Image source: manrepeller

It has been over two weeks since the world witnessed the most dramatic presidential elections in the recent history. It has also been two weeks since the majority collectively lost their trust on poll data and the number games in general. The polling charts that predominantly predicted a win for Clinton (averaging between 1-7% lead) and her party months before the D-day started plunging as the counting concluded in some of the key swing states. So what happened on Nov 8 that failed even the staunchest of data experts and pundits? Has data started to grow a mind of its own by inheriting its masters’ cognitive biases?

Before we dive into comparisons, explanations and lessons, it is important to understand that the results from Electoral College model of conducting elections in the United States depends on a variety of socio-economic parameters. Therefore, no amount of data mining and processing could offer accurate projections on a platter. And to be fair with the pollsters, not all of them ruled out the thought of a Trump presidency and some of their predictions did come true as Hillary Clinton managed to lead the President-elect by 1.7 million in popular votes across the country. Either way, the results will serve as a “Data Analytics 101” course to not just data scientists, but also for other industries that look up to “Big Data” in making their business decisions.

Polling Models

During the presidential election season in US, polling data starts pouring in right from the day representatives from both parties announce their candidacy. An average polling sample is collected by a trusted pollster from survey data of over 5 to 7 polls amongst 1000 different respondents for every poll in any particular geography. For example, The Huffington Post’s pollster model, that gave a 98% winning chance for Hillary, is based on a Bayesian Kalman Filter Model that utilizes 100,000 simulations of data collected over at least 5 polls every day and the results are relayed as a trend line rather than by determining the average of the polling data.

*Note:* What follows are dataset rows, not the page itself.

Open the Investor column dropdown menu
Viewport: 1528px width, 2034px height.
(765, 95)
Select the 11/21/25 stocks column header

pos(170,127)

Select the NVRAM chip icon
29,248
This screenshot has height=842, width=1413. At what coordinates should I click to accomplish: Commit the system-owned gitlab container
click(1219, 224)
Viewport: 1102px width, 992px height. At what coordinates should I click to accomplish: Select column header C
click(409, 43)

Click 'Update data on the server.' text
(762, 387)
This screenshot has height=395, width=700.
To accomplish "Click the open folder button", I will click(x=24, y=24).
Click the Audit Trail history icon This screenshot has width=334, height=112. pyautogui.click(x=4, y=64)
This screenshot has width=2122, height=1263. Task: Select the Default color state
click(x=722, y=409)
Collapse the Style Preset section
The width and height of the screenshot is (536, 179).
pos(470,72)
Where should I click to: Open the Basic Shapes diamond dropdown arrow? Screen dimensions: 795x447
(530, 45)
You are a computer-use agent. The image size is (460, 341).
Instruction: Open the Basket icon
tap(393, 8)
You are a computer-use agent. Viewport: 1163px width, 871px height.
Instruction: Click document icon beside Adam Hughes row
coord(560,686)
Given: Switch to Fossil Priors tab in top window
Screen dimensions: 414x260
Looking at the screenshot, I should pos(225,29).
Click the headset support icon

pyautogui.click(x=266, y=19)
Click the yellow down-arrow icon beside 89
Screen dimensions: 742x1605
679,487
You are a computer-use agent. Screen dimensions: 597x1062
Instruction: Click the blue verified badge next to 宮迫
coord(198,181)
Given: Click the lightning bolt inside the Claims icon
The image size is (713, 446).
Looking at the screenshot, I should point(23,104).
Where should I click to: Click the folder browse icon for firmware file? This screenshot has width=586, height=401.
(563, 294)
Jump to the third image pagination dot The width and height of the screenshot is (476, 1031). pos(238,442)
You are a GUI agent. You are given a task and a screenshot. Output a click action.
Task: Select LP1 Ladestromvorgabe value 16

On the contrary, and to the amusement of conventional pollsters, Allan Litchman- a political historian- had accurately predicted the presidency of Trump (and the elections results for 3 decades) well ahead of the elections with a model that is independent of survey data. According to Allan, “Polls are not predictions. They are snapshots and they are abused and misused as though they are predictions”. He has designed a 13-keys model that includes factors that depend more on the current political climate of the country and the third-party candidature for the season than by the everyday controversies or the policies put-forth by the candidates.

Data Vs Analytics

Even though this is not the first time in history that a poll data has been misread, the studies are already underway to completely understand what went wrong in 2016.  Dr. Pradeep Mutalik, a research scientist from Yale University, points his finger at the traditional polling models’ negligence of margins of error for uncertainty and the unavailability of substantial empirical data to validate their probability models.

While data sampling models were designed to minimize noise and maximize inclusivity of the polls to sharpen the predictions, the reality was far from their reach this election season. The key contrast between the models that succeeded and failed is that the former were reading the pulse of the nation along with its data; they understood the difference between accurate data and actual analytics.

Big Data and Business Decisions

As the analysts community wrap their head around this data debacle, they have admitted that predictive analytics, especially in election forecasting, is still a “young science”. This declaration sends a clear message to modern political observers and business decision-makers alike to re-think the way they approach big data and analytics. Some primary takeaways include:

  • Polls don’t define opinions: Several post-election analytics point at a case of Bradley effect (the case of prospective voters not expressing their honest answer fearing a social desirability bias) as a reason for the sudden surge of Trump’s supporters in the polling booths. While this theory is now tested for actuality, it proves the point that data without a solid ground analysis is not invincible.
  • Harvest data as per the climate: In the surveys that were done predominantly through online forms and telephones, the pollsters have admitted to voters reacting differently as per their location; states that gave Trump a wide margin for win were more vocal about their support while his supporters (especially women) in swing states were more comfortable voting online. This implies that decision-makers cannot rely on one misrepresented channel to understand the pulse of their entire demography.
  • Never underestimate the power of dissatisfied population: Last but not the least, this key takeaway has little to do with data but speaks volume about the anger of the majority with everything mainstream. This has pushed a considerable population to revolt against the idea of public opinion polls and therefore led them to not participate in it. If there is one thing that business owners should carry with them forever, it should be to prioritize and listen to their angry customers more often and, most importantly, do something about it.